Escucha este artículo
Audio generado con IA de Google
0:00
/
0:00
Hace poco se conocieron detalles de la declaración de Marelbys Meza ante la Fiscalía sobre su odisea cuando policías la sometieron al polígrafo en el sótano de un edificio de la Presidencia de la República. Cuando le preguntaron por su mamá, se empezó a angustiar y dijo: “Pienso: «¿Qué hicieron con mi mamá?». (Me) vienen muchas cosas a la cabeza con esta gente, porque a mi hermano lo desaparecieron las AUC”. Ya sabemos el resto de la historia. La Fiscalía pidió cárcel para los agentes policiales que habrían cumplido órdenes de Sarabia, mientras ella ascendió a directora de Prosperidad Social.

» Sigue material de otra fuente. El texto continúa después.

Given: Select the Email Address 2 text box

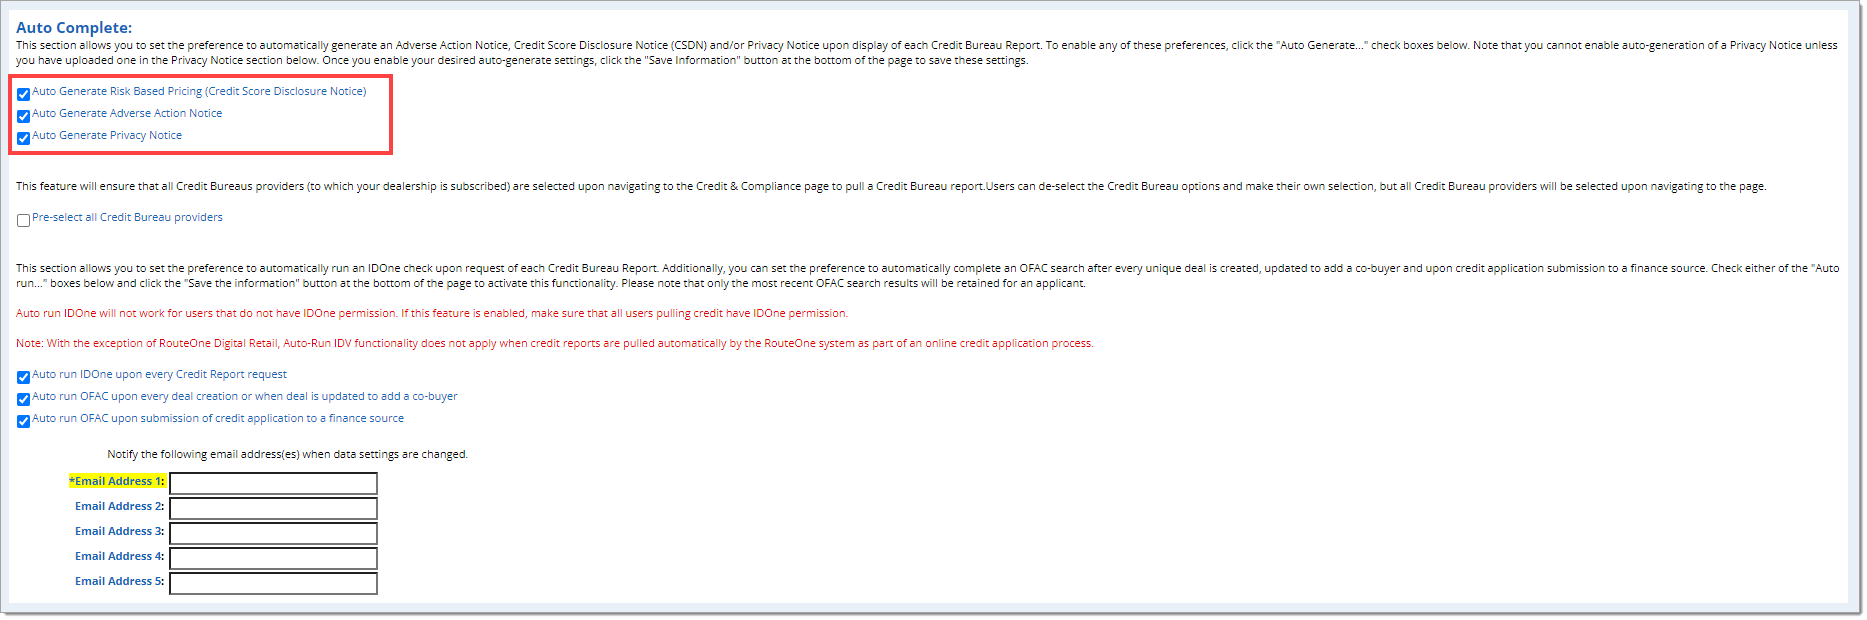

Personal de la seguridad presidencial del Gobierno Duque había sometido a la misma prueba a las enfermeras Luz Duarte, Lina Marcela Burbano, Cesia Rodelo y a la empleada Dily Banquett. Ellas cuidaban al padre de la exvicepresidenta Marta Lucía Ramírez. Las interrogaron en el mismo sótano con el dispositivo conectado, alegando que se habían perdido $20.000, ropa y alimentos.
Las autoridades colombianas le tienen fe ciega al polígrafo, aunque en múltiples ocasiones la ciencia ha puesto en duda su utilidad y por ello las cortes de muchos países —incluidas las del Reino Unido— no aceptan sus resultados como evidencia. Quizás porque el aparato disipa la suspicacia por instantes o tal vez por el espanto que despierta solo mencionarlo.
“No sé nada sobre detectores de mentiras, salvo que aterran a la gente”, dijo Richard Nixon, quien tuvo que renunciar a la Presidencia de Estados Unidos después de haber armado una madeja de mentiras para tapar el caso de espionaje ilegal, inmortalizado con el nombre del edificio Watergate.
Dar la orden de llevar a una mujer, cuyo hermano fue desaparecido, a un sótano oficial con hombres armados para ponerle un aparato que supuestamente revela su conciencia obviamente buscaba aterrorizarla lo suficiente para que confesara. Si hasta allá llegó Sarabia porque refundió US$7.000 (o $150 millones, no se sabe), ¿cómo hará para construir sentido de confianza en un equipo que maneja $10 billones al año?
Lo que sí detectan estas historias de abuso de poder es que los poderosos en Colombia no confían en sus subalternos. Viven con miedo y les meten miedo hasta la irracionalidad. ¿A Meza le confían un niño chico, pero no la plata? ¿A las enfermeras, un padre enfermo, pero si faltan $20.000 y comida, hay que aterrarlas con el dispositivo de poderes mágicos?
Colombia, después de décadas de desigualdad inmoral y violencia rampante, está grave en materia de confianza. Dos estudios recientes del BID y de la OCDE confirman que la mayoría de los colombianos no creemos en la honestidad de las elecciones ni en que los impuestos se traduzcan en bienes públicos o infraestructura. Las empresas privadas no les tienen fe a los gobiernos (eso se midió antes de Petro) y viceversa; de ahí que se regule todo y se nos vaya la vida en sacar fotocopias autenticadas, firmas, sellos y en probar que uno es buena persona. Dice el BID en su informe que la desconfianza sabotea la colaboración, obstruye la innovación, “distorsiona la toma de decisiones democráticas e impide que los ciudadanos se unan entre sí para controlar la corrupción”.
Ni la riqueza ni el poder en Colombia se suelen percibir como legítimos por el ciudadano de a pie y de ahí mismo proviene la culpa de los privilegiados que los hace particularmente desconfiados. El abuso a los más débiles emerge de esa desconfianza. Se nos ha metido en la cultura y lo ejercen incluso mujeres educadas y ultrapoderosas como Ramírez y Sarabia. Seguramente no son las únicas.